Titans Hunt #1-#8 and Titans #1:  I finally read "Titans Hunt," and I seriously recommend it for anyone that found themselves confused while reading "Titans:  Rebirth" #1.  It firmly establishes the new status quo for the Titans.  Four years ago, the Teen Titans were forced to forget who they were as a team so that a demon (I think) named Mr. Twister could not use their powers to open a gateway to bring an even more dangerous demon to Earth.  (Maybe Dr. Midnight himself?)  We learn that Twister began whispering to Lilith (the telepath that performed the mindwipe) a year before the events of "Titans Hunt," making her remember the team's past.  She tries to protect the rest of the team, but the other Titans are eventually reminded of the truth, and they assemble to take on Twister.  In a nice move by Abnett, the team is able to defeat Twister because they're no longer as easily manipulated as they were as teenagers.  Abnett even leaves a cliffhanger for "DC Universe:  Rebirth," since Dick realizes that one of the ten of them -- Wally, as we know (but they don't know) -- is still missing.  In other words, if I'm following the story correctly, we're essentially dealing with a ret-con within a ret-con:  only because Dr. Midnight messes with the DC Universe's history does the Titans' encounter with Mr. Twister result in them forgetting each other.  In other words, the Titans didn't just lose the ten years that Wally informs Barry that everyone in the DCnU lost:  they even lost the four years that they would've had together in the DCnU had Twister not intervened.  When I initially read "Titans:  Rebirth" #1, I thought that they got back that five years when they remembered Wally.  But, now it appears that they only got back this year or so that they were actually together.  In this issue, Lilith plums the depths of Wally's mind for hints of Dr.
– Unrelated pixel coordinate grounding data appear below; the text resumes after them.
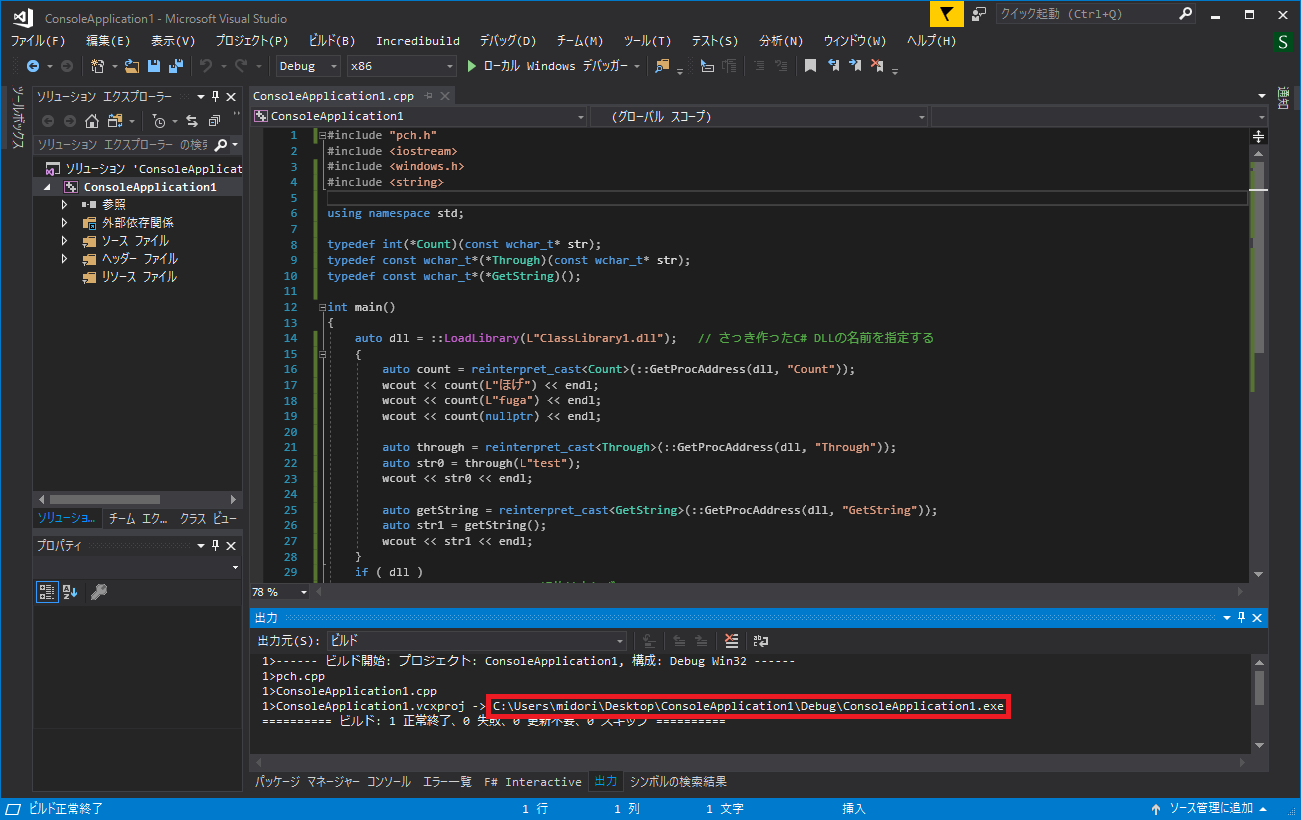Click the Undo icon in the toolbar
This screenshot has height=820, width=1301.
point(204,66)
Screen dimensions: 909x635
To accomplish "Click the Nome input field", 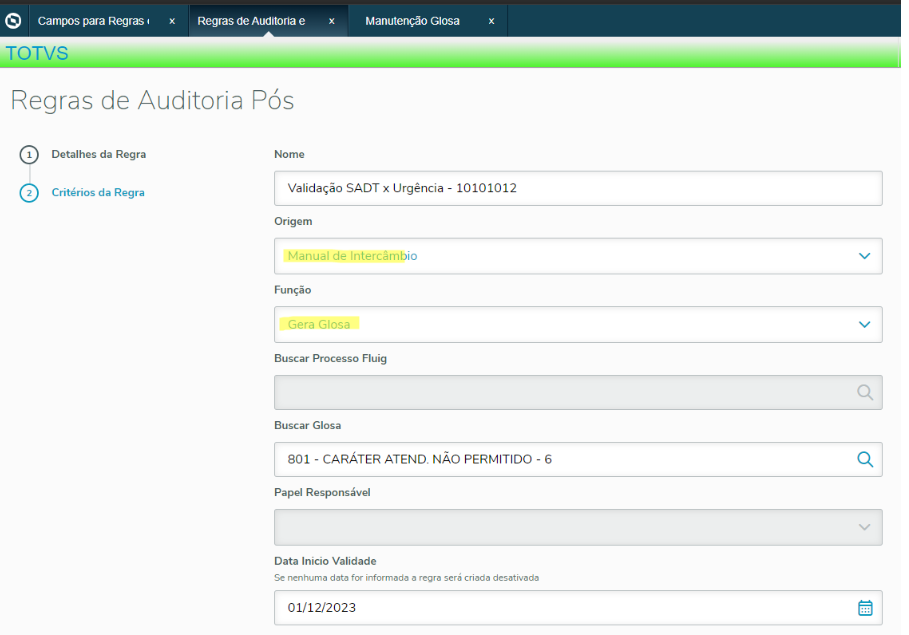I will pyautogui.click(x=578, y=188).
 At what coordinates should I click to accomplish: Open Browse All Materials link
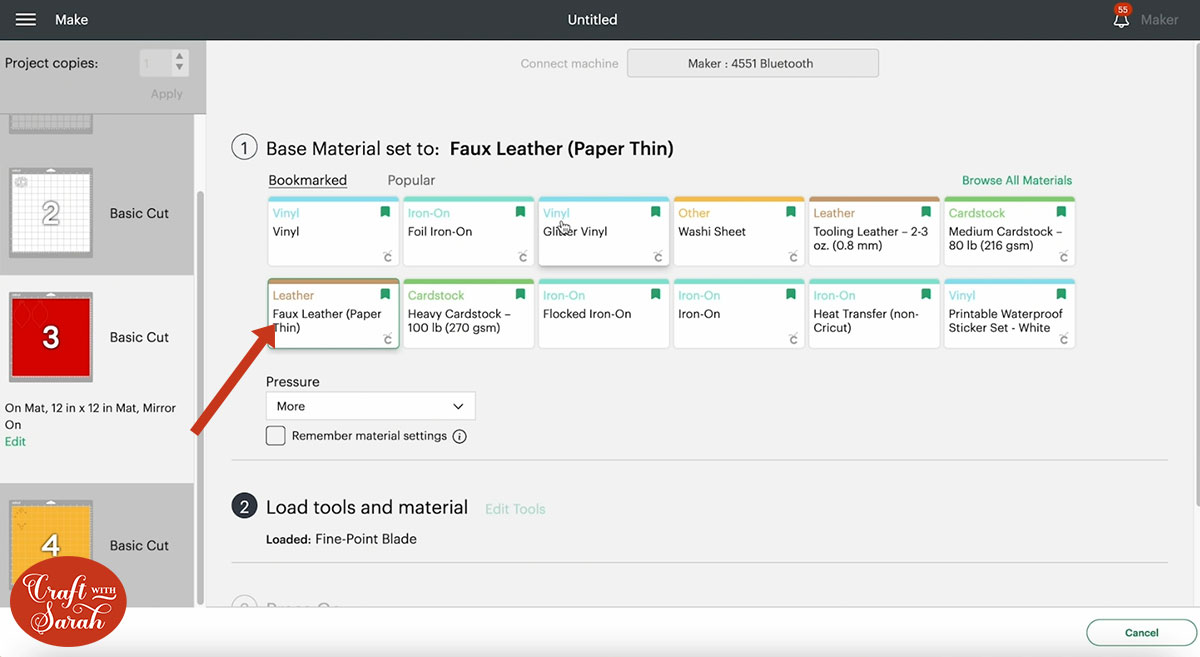(1016, 180)
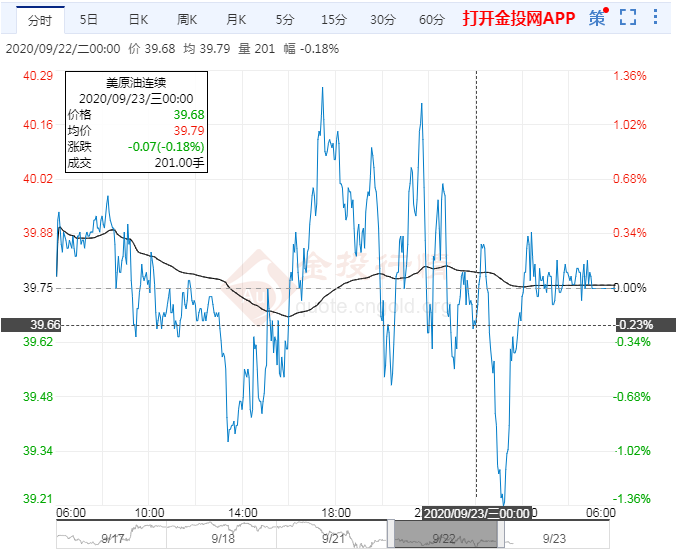
Task: Click the 美原油连续 tooltip title
Action: (135, 83)
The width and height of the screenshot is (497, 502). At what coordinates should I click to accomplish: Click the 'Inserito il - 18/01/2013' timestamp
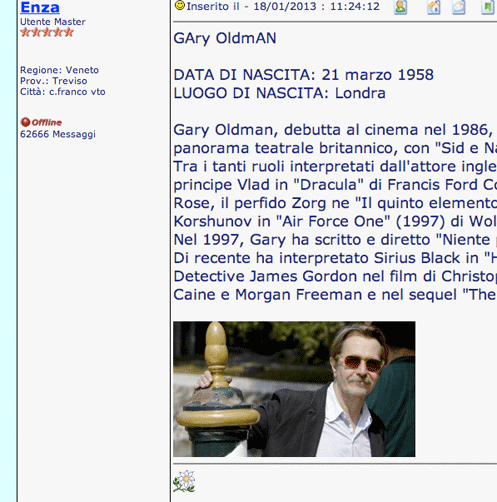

Midnight (even though she doesn't know that she's looking for him).  However, her probing awakens Abra Cadabra, who claims that he's responsible for disappearing Wally.  That revelation works in the framework that "Titans Hunt" established, the ret-con within the ret-con.  At some point after Twister broke up the Titans, Wally was then thrown into the Speed Force.  I'm definitely intrigued to see where Abnett goes with that.  (Also, Wally looks, um, handsome, particularly on the variant cover, and I'm excited to see more of him, too!)

4 comments:

  1. I tought that the one messing with the DC continuity was Dr Manhatan from Watchmen? Is Dr Midnight ? I'm confuced. Since I stoped reading comics all togheter.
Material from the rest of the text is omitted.